GPU-Accelerated Dynamic Fracture in the Browser - CIS 565 Final Project
Jiatong He, Kai Ninomiya
Our goal was to create a gpu-accelerated interactive real-time mesh fracture application that runs in the browser. We used WebCL to parallelize the algorithm and CubicVR to render and simulate the rigid bodies.
click + drag: Rotate camera view
alt + click + drag: Pan camera view
mouse scroll: Zoom camera
click on object + drag: Move selected object around
click + drag: Rotate camera view
F + click on object: Fracture object
W + click: Toggle wireframe
D + click: Toggle fracture pattern
Based on Real Time Dynamic Fracture with Volumetric Approximate Convex Decompositions by Müller, Chentanez, and Kim.
Table of Contents
- Algorithm Overview
- Implementation Details
- Performance Analysis
At a high level, fracturing is implemented by performing boolean intersection between segments of a fracture pattern and the segments of the object to be fractured. The fracture pattern can be pre-generated, as is the case for our implementation.
A pre-generated test fracture pattern (series of solid meshes):
The first step is to align the fracture pattern with the point of impact.
The wireframe is the impacted mesh, the solid is the fracture pattern
We use the point the user clicks on the object as the point of impact, and transform the fracture mesh appropriately (all meshes are centered at 0,0,0).
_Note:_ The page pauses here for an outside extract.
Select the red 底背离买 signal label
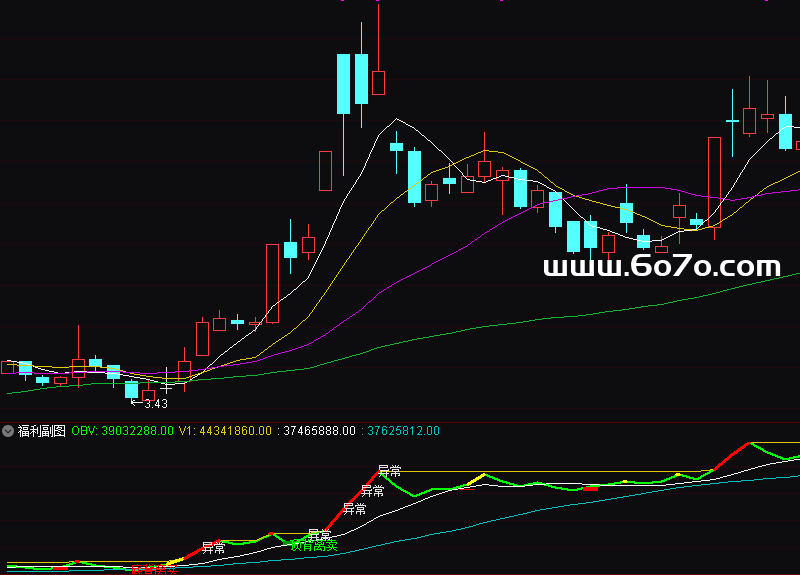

The mesh must then be intersected with the fracture mesh, resulting in one shard per cell of the fracture pattern. A simple way to do this is to clip the mesh against each face of the cell, for each cell in the fracture pattern.
A solid render of the 3D fracture pattern we are using
If a shard completely fills a cell, then it can be replaced with the cell's geometry. This reduces the number of triangles produced by the intersection.
If a clipping cell results in disconnected pieces within a cell, island detection should be used to split those pieces into multiple shards, instead of just one. That way you won't have disconnected pieces moving together as though they were one mesh.
Partial fracture occurs if we limit the area of effect of the fracture to some distance around the point of impact.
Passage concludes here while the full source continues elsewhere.